One of the primary principles that cadets take away from time spent at The Citadel in Charleston is discipline. Everything is structured, down to the manner in which everyday items are stored. For Chris Weston, such discipline gives him assurance that his extracurricular hobbies and activities remain simple and relaxing, with no worry of wondering where things are. “I like to have everything functional,” he says. “Without discipline I learned at The Citadel, I don’t know where I would be today.”
Chris, the son of a physician, spent many hours growing up in Charleston seeking out and accumulating “things” … dismissed wooden furniture, scrap wood and anything else that struck him as capable of being whittled and scraped into a new life. As he gained expertise in refinishing and woodworking, Chris’s collection of tools, materials and furniture continued to grow. He often enlisted the help of Stuart, his brother, who gave him organizational suggestions and helped build shelving in the closet where he stored his things. Later, when he met Anne, his future wife, his woodworking hobby was encouraged and even challenged by her father, T. E. “Tommy” Thornhill, who is known throughout the Lowcountry for his handcrafted joggling boards and furniture.
As Anne and Chris’s family grew, he and Tommy collaborated on cedar chests, chairs and end tables that decorated their homes or were donated to church bazaars. Over the years, Chris’s need for materials and space to store them has grown, and he moved from using a closet to store his tools to a shed that had a closet in it.
When Anne and Chris were looking for a home in Columbia several years ago, they found the perfect place. “What sold Anne on the house was the fireplace,” he grins. “What sold me on it was the workshop.”
The brick colonial in the heart of Columbia has a two-car garage that includes a large workshop space at the back that extends beneath the house. There is enough driveway space for parking that the couple decided to convert half of the garage into a recreation room for their children. The workshop at first held only a work table, which still sits against an interior wall, but Chris’s vision for the space was immediate. With Stuart’s help, Chris spent a weekend setting up shop.
Jayne Elmgren, founder of Clutter Marshals, a professional organizing company, tells her clients that the key to an organized space is to give everything a place. “You can keep whatever you want, but everything must have a home. This is true not just in the garage but throughout the house. But in the garage, it is important to know where everything is when you need it.”
This is precisely what Chris set out to achieve. To simplify, first he pulled out all of his tools and materials and sorted through them. He threw out anything that was too worn or no longer functional and gave away items that he just didn’t use. From there, he sorted everything into piles based on how often he used it.
Chris and Stuart hung pegboard on all of the walls of the shop in order to hang and organize his materials, but soon they realized that this was still not enough to house everything. So they decided to build partitions that resemble miniature closets along the perimeter of the workshop. In this way, Chris developed a very compartmentalized style of organizing that separates and groups his materials based on their purpose. There is a section for paint, one for electrical items, one for chains, and so on.

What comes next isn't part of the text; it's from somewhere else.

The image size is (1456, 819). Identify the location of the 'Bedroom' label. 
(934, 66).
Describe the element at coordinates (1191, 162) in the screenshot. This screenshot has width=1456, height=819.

Next, Chris took to the ceiling. Using coat hangers that he had straightened and cut down to size, he pushed the insulation in the room’s ceiling out of the way and hammered nails into the support beams. Like items were grouped together and hung from the nails. In one section of the workshop, he suspended a neat grouping of coolers. In another, he hung pots, pans and smokers used for his popular turkeys and hams. In yet another section are long wooden rods with Mason jars attached to them. Inside the jars are nails, screws and bolts that are separated by type and function, and the rods rotate to grant easy access to pieces needed for the latest project.
Jayne says that there is peace of mind to organization anywhere, but in the garage, it is vital. “You go to the garage for a particular purpose. Whether it’s to repair or build something, whatever the reason, once you start the project you don’t want to waste the time searching for the right tool or, even worse, have to go buy another one because you can’t find what you need.”
Chris’s reasons for his organization method are similar, but there is an added, lighthearted piece to the equation … his family’s penchant for borrowing. “I’ve always liked to work with my hands and want to put my hand on something when I want it. Probably where Anne can’t reach it, so it goes back to its place,” Chris says with a wry smile. That doesn’t mean that Anne and their daughters, Sarah and Drayton, don’t have their own things in the garage and workshop. “I utilize the space we have for the different activities we’re involved in,” he adds. This is accomplished with sections for the mountain bikes, kayaks and camping, hiking and scuba diving gear associated with an active, outdoorsy family. There is even an area for the lamps Chris and his daughters, who are now grown, created out of old liquor bottles with the intent of selling them as a novelty, and Anne’s drum set is in the pool room. The garage and workshop are the embodiment of the saying, “A place for everything and everything in its place.”
Few can argue against the fact that The Citadel’s strict discipline fosters intense organization. Chris Weston has used what he learned as a young man to create a space that is a retreat from the chaos of everyday life. There is a quiet order to the garage that is refreshing, and there is comfort in knowing that everything will be the same upon his return the next day. The rules of organizing are simple: throw away what is not needed and place materials where they can be found. Chris has turned these rules into a model that is brilliant in its simplicity.